#### [EXTRAIT À LIRE]
——

« Tâches ménagères »

Prendre ses responsabilités dans les tâches ménagères (en tant qu’homme pro-féminisme)

Comme beaucoup d’hommes l’ont expérimenté, il n’est pas évident ou naturel de « prendre » « sa » « place » dans le « travail ménager » (tous les mots de cette phrase sont problématiques, on va y revenir!).

Et nombreuses sont les scènes qui voient l’épouse entrer en conflit avec son compagnon, alors qu’il a voulu prendre une part dans le ménage, en parlant d’échec, de désorganisation et de perturbation, alors que c’est à une forme de reconnaissance qu’il s’attendait…

Trois parties :

1/ Le contexte pour le genre masculin

2/ Le contexte pour le genre féminin

3/ Comment faire : prendre sa part et prendre sa responsabilité

1/ Le contexte pour le genre masculin

Ce n’est pas évident pour le ‘genre masculin’. Souvent d’ailleurs on parle de ‘prendre sa part’, partant d’un point de vue d’équité. Et non de ‘prendre le travail ménager à sa charge’ : comme responsabilité propre ou compétence propre. Cela ferait mauvais genre ! Ce serait aller à contre-genre ! Certains conjoints le font, bien sûr (et ils liront ce texte en faisant de la résistance) ; mais il n’est pas au programme de transférer la responsabilité à l’autre genre.

Donc, prendre une part. Pour autant, la part prise est variable. Tel ami retraité, dont la femme travaille encore, me disait : « on a, ma femme et moi, convenu il y a longtemps que le dernier levé ferme le lit, et c’est donc moi ; après le déjeuner, je passe vite la serpillière avant de partir chercher le pain et le journal, ainsi je trouve le sol sec en revenant ; je prends le repas de midi en charge, car son temps est compté. Par contre, je n’ai repassé qu’une fois dans ma vie, et je lui avais annoncé que ce serait mon seul jour ». Trois motivations distinctes donc, ou trois ‘critères’, pour prendre ‘des parts’ du travail ménager : équité, aspects pratiques ou organisationnels, préférence personnelle.

La part prise est variable, et c’est le plus souvent l’homme qui affirme ses choix. L’un refusera de pousser une poussette, l’autre refusera la vaisselle mais « adore s’occuper des petits enfants », un troisième affirmera que le repassage le détend, etc. Et très vite, vient l’explication par la ‘nature’ de l’homme, ce qu’on appelle l’essentialisme : « le cerveau des hommes est ainsi fait qu’ils doivent se concentrer sur une tâche, alors que la femme peut combiner plusieurs activités ».

On va voir que cette assertion est fausse : c’est une question d’apprentissage et non de ‘nature’.

——

#### [DONNÉES D'ENTRÉE]
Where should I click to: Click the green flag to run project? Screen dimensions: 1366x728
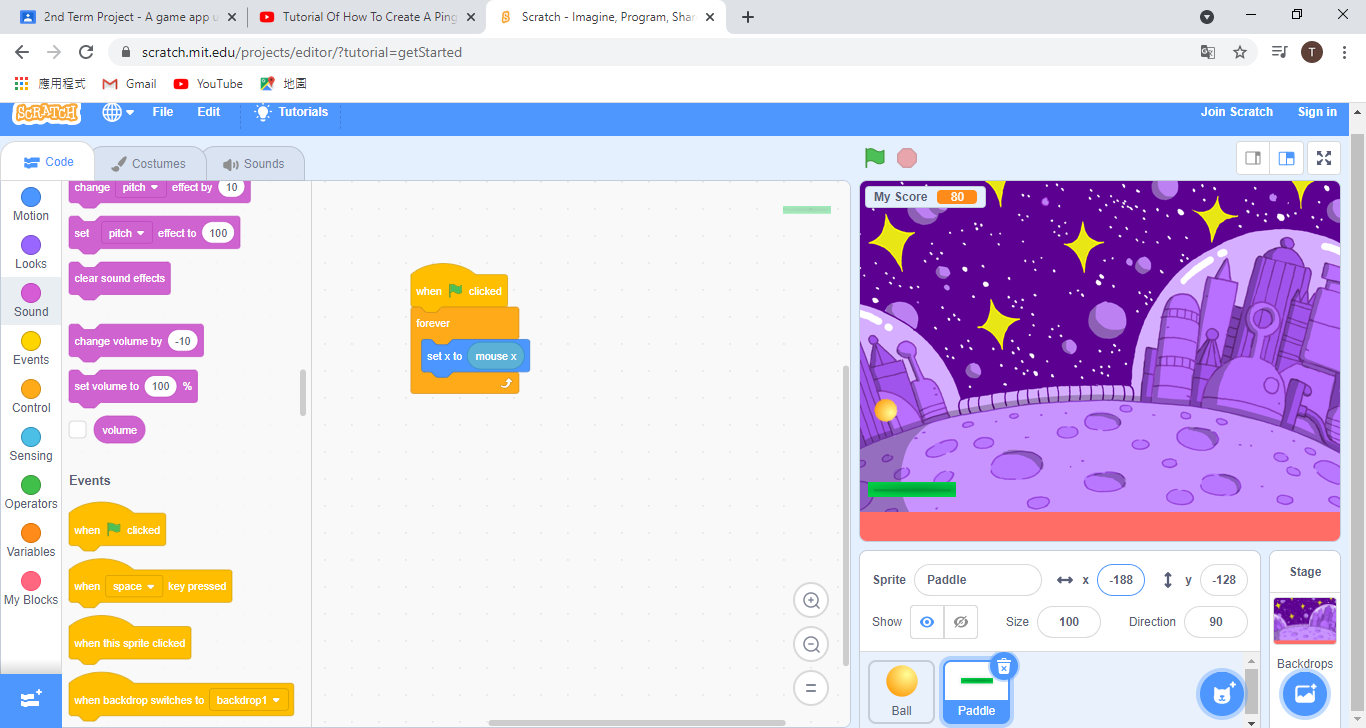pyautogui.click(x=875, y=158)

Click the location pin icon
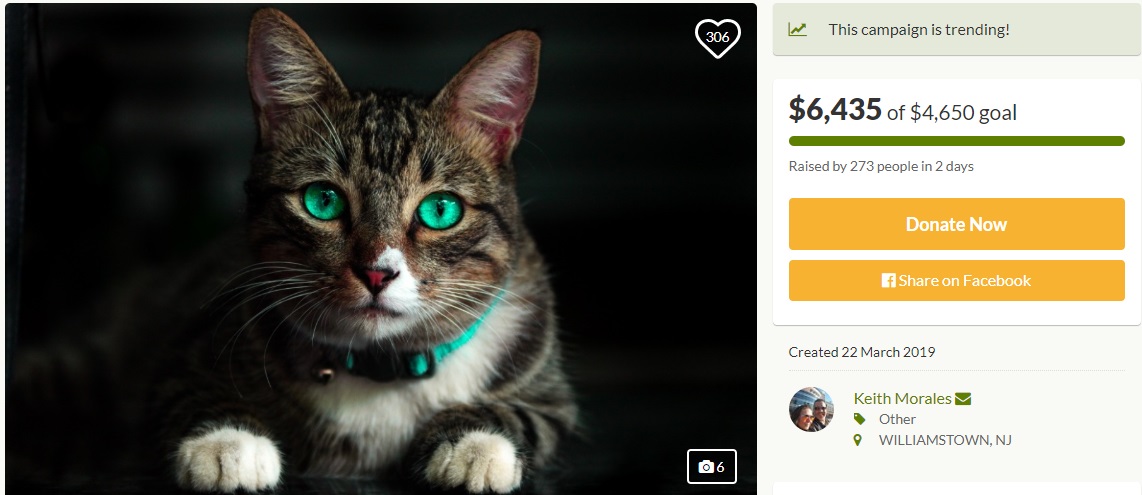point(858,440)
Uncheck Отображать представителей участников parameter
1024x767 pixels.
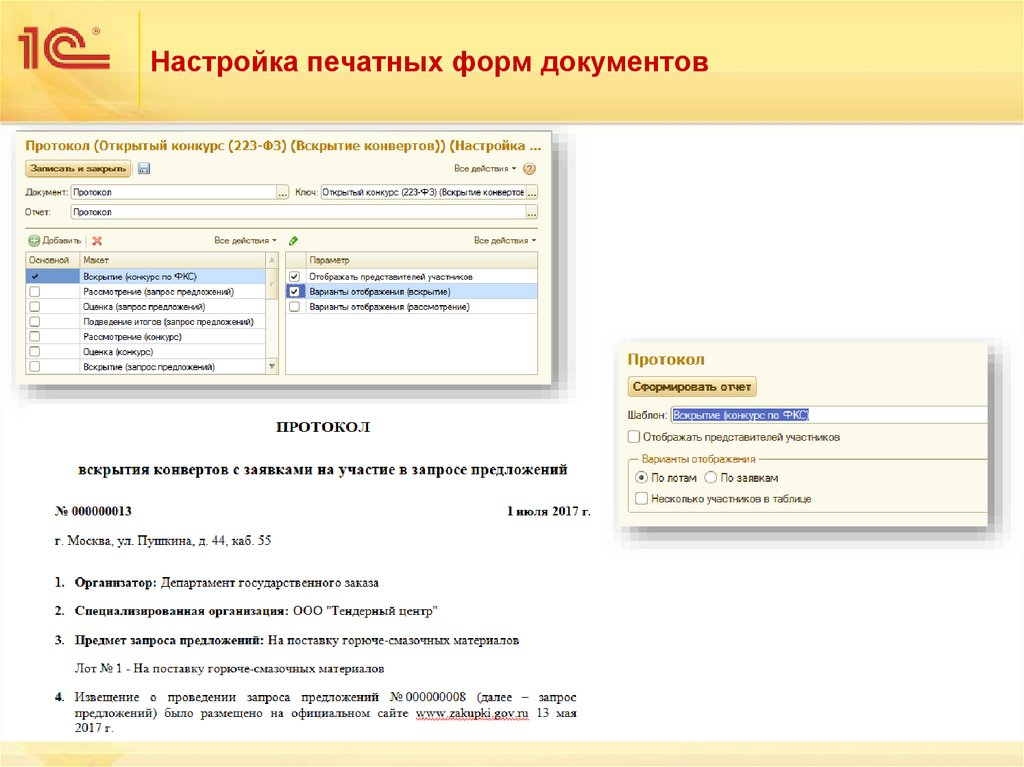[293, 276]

——

#### [SÉRIE D'EXERCICES]
1. Dites si chacune de ces affirmations concorde avec le texte sur les tâches ménagères, en répondant par oui ou non et en citant à l'identique les mots du texte qui tranchent. (a) L'ami retraité n'a repassé qu'une seule fois dans sa vie. (b) Le texte tient pour juste l'explication par la « nature » de l'homme. (c) Chez l'ami retraité, c'est sa femme qui ferme le lit.
2. Recopiez mot pour mot, s'il vous plaît, les lignes des enregistrements, de celle qui contient « Click the location pin icon » jusqu'à la fin des enregistrements, ces deux bornes comprises, en laissant les images de côté.
Les enregistrements n'ont aucun rapport avec le texte sur les tâches ménagères.

#### [LES RÉPONSES]
1.
(a) Oui : « je n’ai repassé qu’une fois dans ma vie »
(b) Non : « On va voir que cette assertion est fausse : c’est une question d’apprentissage et non de ‘nature’. »
(c) Non : « le dernier levé ferme le lit, et c’est donc moi »

2.
Click the location pin icon
point(858,440)
Uncheck Отображать представителей участников parameter
1024x767 pixels.
[293, 276]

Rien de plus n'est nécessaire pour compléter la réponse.